Percy Kaufmann

Personal information
- Full name: Percy Kaufmann
- Date of birth: unknown
- Position(s): Midfielder, Striker

Senior career*
- Years: Team / Apps / (Gls)
- 1902–1905: FC Basel / 17+ / (1)

= Percy Kaufmann =

Swiss footballer

Percy Kaufmann (date of birth unknown) was a footballer who played as striker or as midfielder in the early 1900s.

==Football career==
Kaufmann joined FC Basel's first team for their 1902–03 season. He played his domestic league debut for the club in the home game on 2 November 1902 as Basel were beaten 1–4 by FC Bern. Kaufmann played six of the eight league matches that season and the team finished the group stage in third position in the league table.

Kaufmann was also regular starter in the following two seasons.

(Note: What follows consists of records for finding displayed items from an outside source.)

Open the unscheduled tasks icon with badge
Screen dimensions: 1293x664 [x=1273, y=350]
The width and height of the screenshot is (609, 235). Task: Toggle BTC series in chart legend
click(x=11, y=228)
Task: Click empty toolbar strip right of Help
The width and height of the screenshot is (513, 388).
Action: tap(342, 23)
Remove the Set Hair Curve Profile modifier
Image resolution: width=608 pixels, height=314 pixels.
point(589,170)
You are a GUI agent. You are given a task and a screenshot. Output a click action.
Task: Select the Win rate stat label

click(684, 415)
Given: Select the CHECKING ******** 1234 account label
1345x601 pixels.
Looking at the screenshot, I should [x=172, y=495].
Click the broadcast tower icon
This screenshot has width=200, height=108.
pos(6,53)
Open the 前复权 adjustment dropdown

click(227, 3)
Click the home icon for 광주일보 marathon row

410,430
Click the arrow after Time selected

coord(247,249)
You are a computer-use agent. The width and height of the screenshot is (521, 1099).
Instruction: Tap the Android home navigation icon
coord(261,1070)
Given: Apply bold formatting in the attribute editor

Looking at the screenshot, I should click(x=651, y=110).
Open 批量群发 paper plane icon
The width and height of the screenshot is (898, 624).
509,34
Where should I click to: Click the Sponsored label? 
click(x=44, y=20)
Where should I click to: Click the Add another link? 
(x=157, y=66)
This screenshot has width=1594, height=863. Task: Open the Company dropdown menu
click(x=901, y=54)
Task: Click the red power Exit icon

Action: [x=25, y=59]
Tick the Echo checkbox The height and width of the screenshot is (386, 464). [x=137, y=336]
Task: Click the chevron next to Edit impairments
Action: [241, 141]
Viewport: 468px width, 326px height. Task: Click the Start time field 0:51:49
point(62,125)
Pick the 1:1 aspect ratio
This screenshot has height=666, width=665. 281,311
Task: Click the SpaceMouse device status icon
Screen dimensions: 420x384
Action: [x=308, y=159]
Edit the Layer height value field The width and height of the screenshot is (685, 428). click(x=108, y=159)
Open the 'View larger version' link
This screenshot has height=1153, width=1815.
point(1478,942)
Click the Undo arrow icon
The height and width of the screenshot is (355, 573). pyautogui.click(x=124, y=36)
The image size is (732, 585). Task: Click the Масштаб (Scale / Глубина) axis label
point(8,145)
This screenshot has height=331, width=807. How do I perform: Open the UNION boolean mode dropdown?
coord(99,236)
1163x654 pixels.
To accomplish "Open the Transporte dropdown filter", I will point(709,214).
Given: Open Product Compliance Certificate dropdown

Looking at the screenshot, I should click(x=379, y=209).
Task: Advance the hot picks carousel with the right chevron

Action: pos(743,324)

He scored his first goal for his club on 27 November 1904 in the home game in the Landhof as Basel won 3–0 against Weissenbühl Bern.

During his three seasons with the team, Kaufmann played at least 23 games for Basel scoring two goals. 17 of these games were in the Swiss Series A and six were friendly games. He scored one goal in the domestic league and one was scored during the test games. He probably played in more games than mentioned, but the documentation is incomplete. (Note: The player lines-ups and goal scorers for 2 of the 9 league games in the 1903–04 season are unknown or incomplete.) (Note: The player lines-ups and goal scorers for 3 of the 8 league games in the 1904–05 season are unknown or incomplete.)

==Notes==
===Footnotes===

Incomplete league matches 1903–1904 season: Bern-FCB, FCB-OB

Incomplete league matches 1904–1905 season: FCB-Bern, OB-FCB, FCB-YB

===Sources===
- Rotblau: Jahrbuch Saison 2017/2018. Publisher: FC Basel Marketing AG. ISBN 978-3-7245-2189-1
- Die ersten 125 Jahre. Publisher: Josef Zindel im Friedrich Reinhardt Verlag, Basel. ISBN 978-3-7245-2305-5
- Verein "Basler Fussballarchiv" Homepage
(NB: Despite all efforts, the editors of these books and the authors in "Basler Fussballarchiv" have failed to be able to identify all the players, their date and place of birth or date and place of death, who played in the games during the early years of FC Basel.)